- To do
Copy out, unchanged, the entries below from the "The image size" line to the final line. Omit pictures.

- Provided entries
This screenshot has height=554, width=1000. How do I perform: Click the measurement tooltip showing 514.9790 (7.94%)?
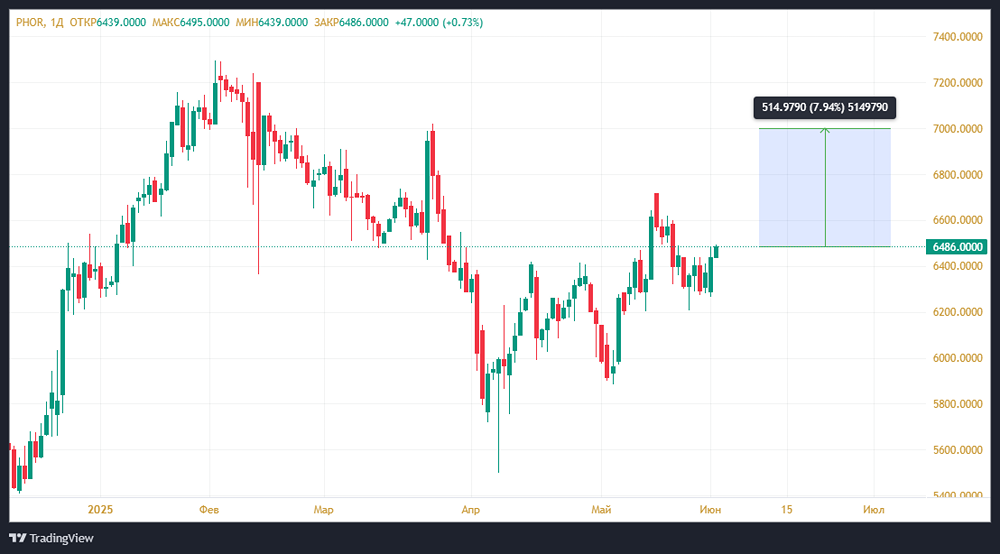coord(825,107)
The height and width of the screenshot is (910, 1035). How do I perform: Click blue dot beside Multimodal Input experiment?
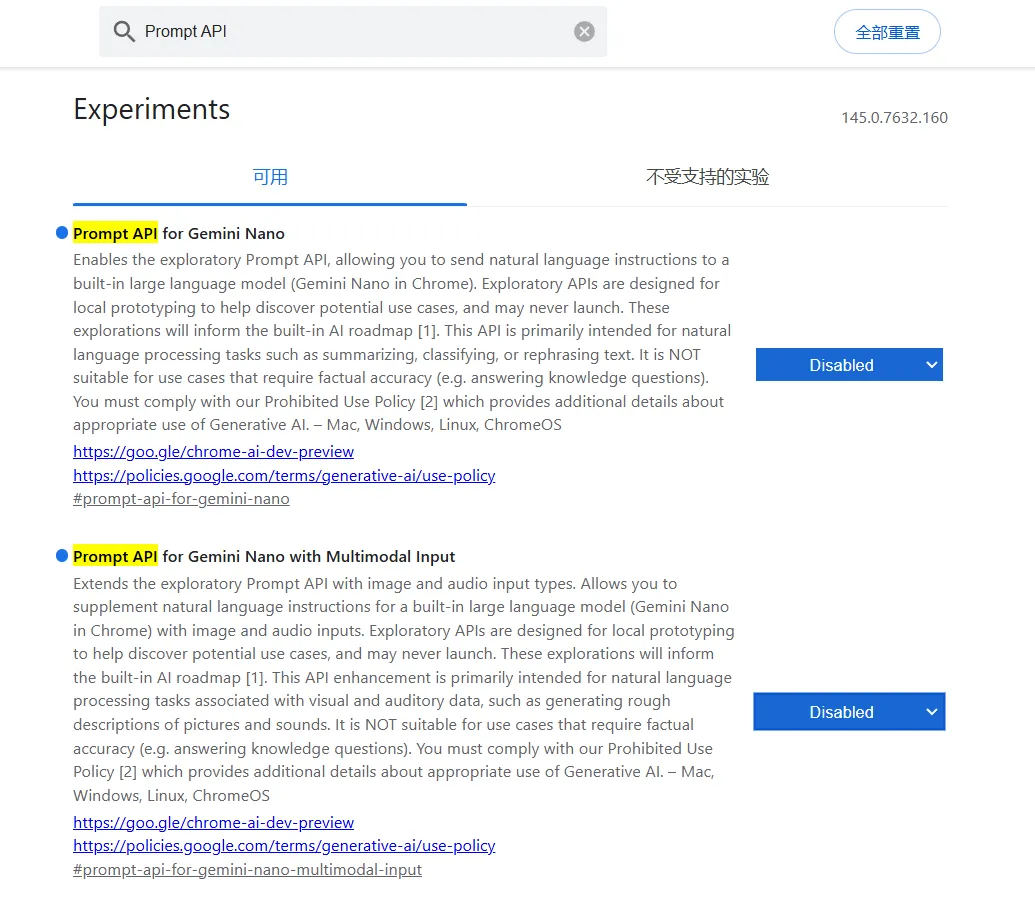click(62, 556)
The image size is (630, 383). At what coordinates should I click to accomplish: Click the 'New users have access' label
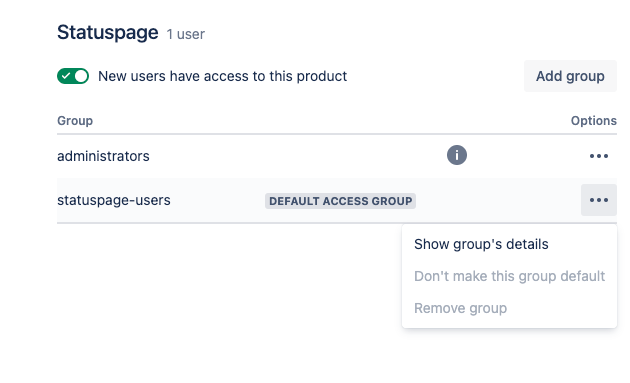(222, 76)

- Result below
The image size is (630, 383). At what coordinates should I click to accomplish: Click the 'New users have access' label
(222, 76)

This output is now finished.